### Exercise brief
Go through the data below and work out how many lines contain "agent"; the answer is the number alone.

### Information
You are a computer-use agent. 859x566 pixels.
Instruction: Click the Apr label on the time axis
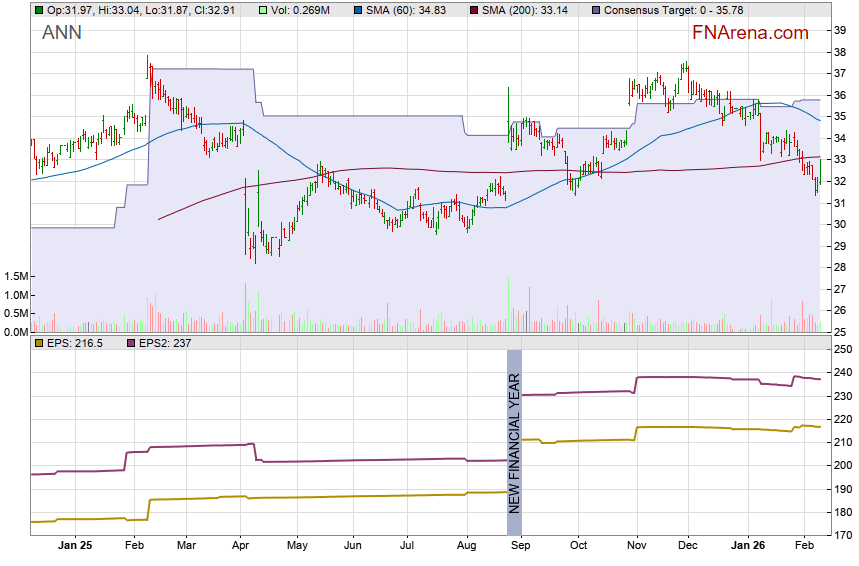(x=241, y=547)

* * *

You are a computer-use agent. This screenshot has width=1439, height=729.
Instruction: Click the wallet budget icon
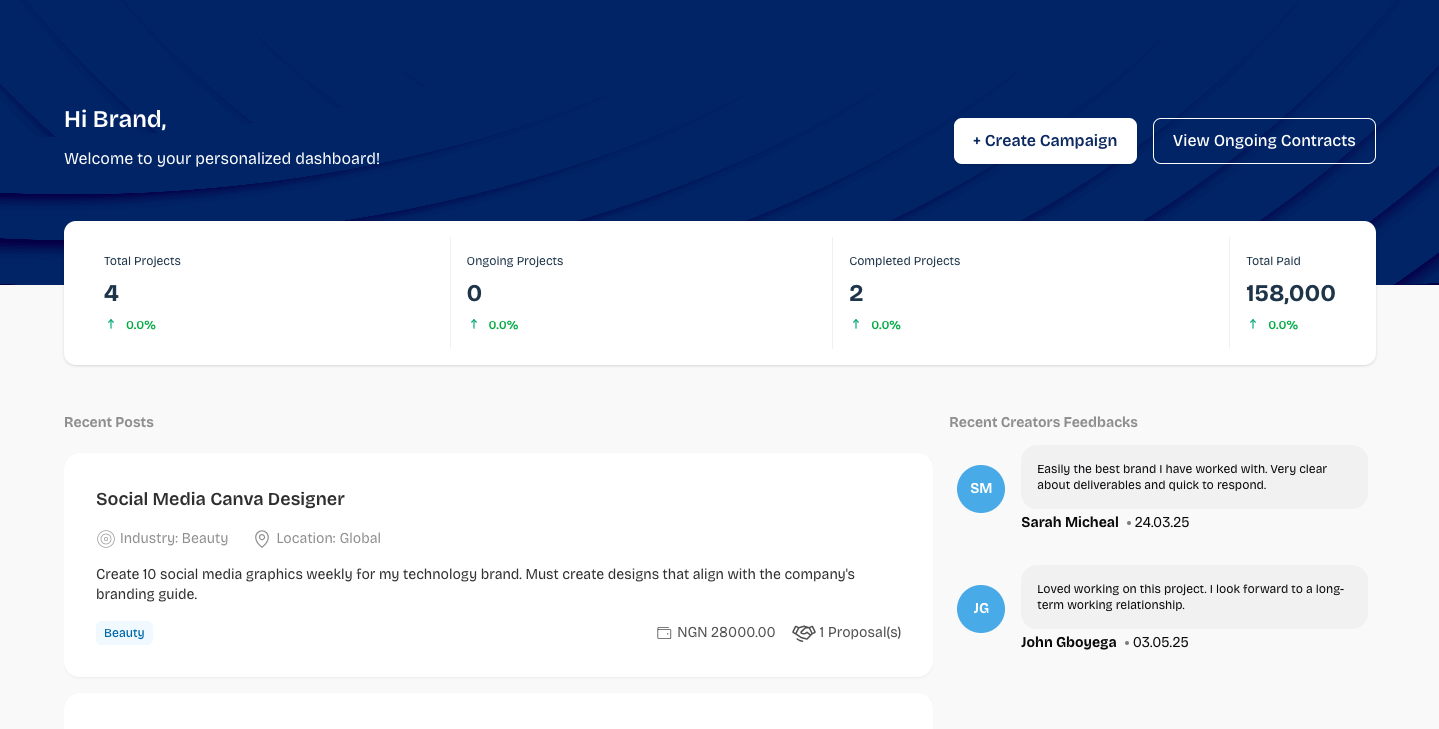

...

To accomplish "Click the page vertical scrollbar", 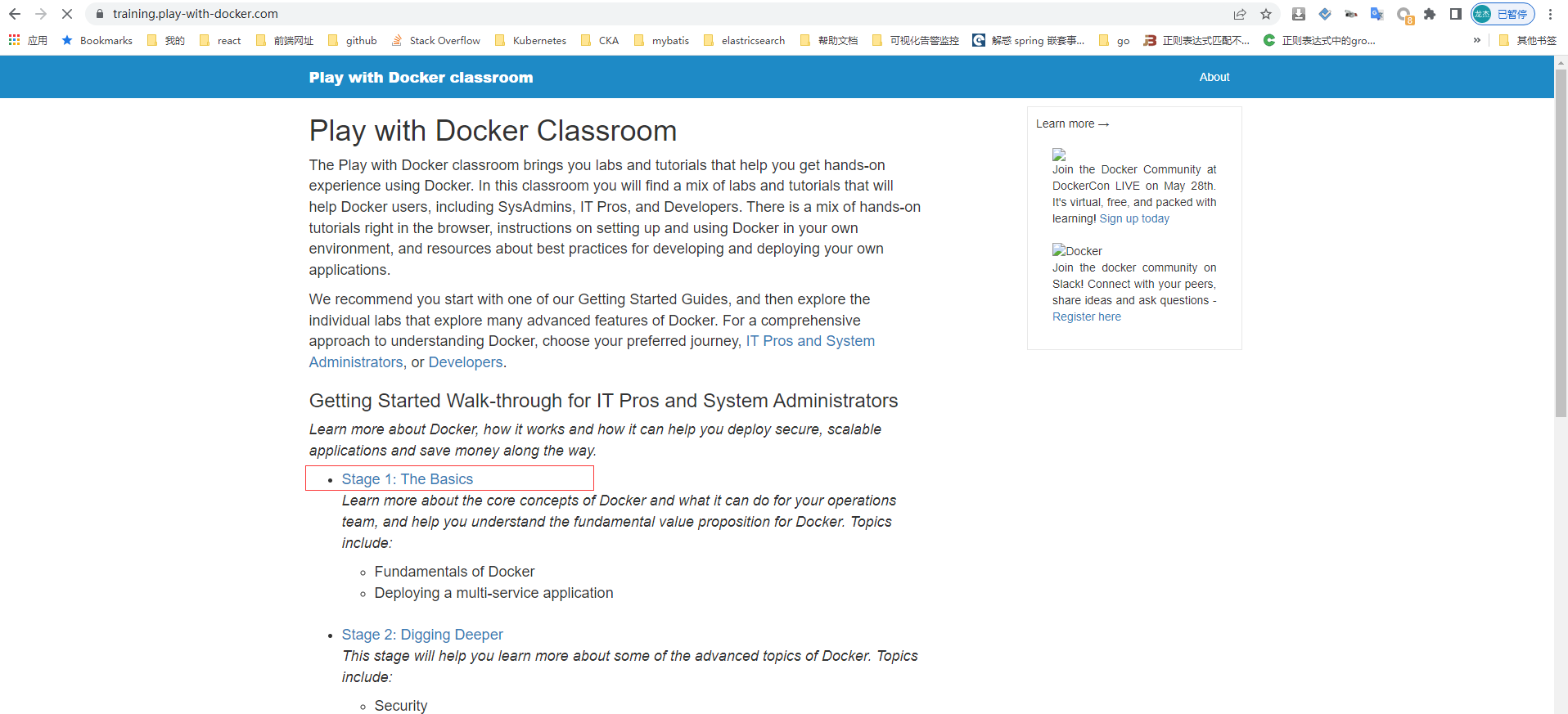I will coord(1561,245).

### Solution to the problem
2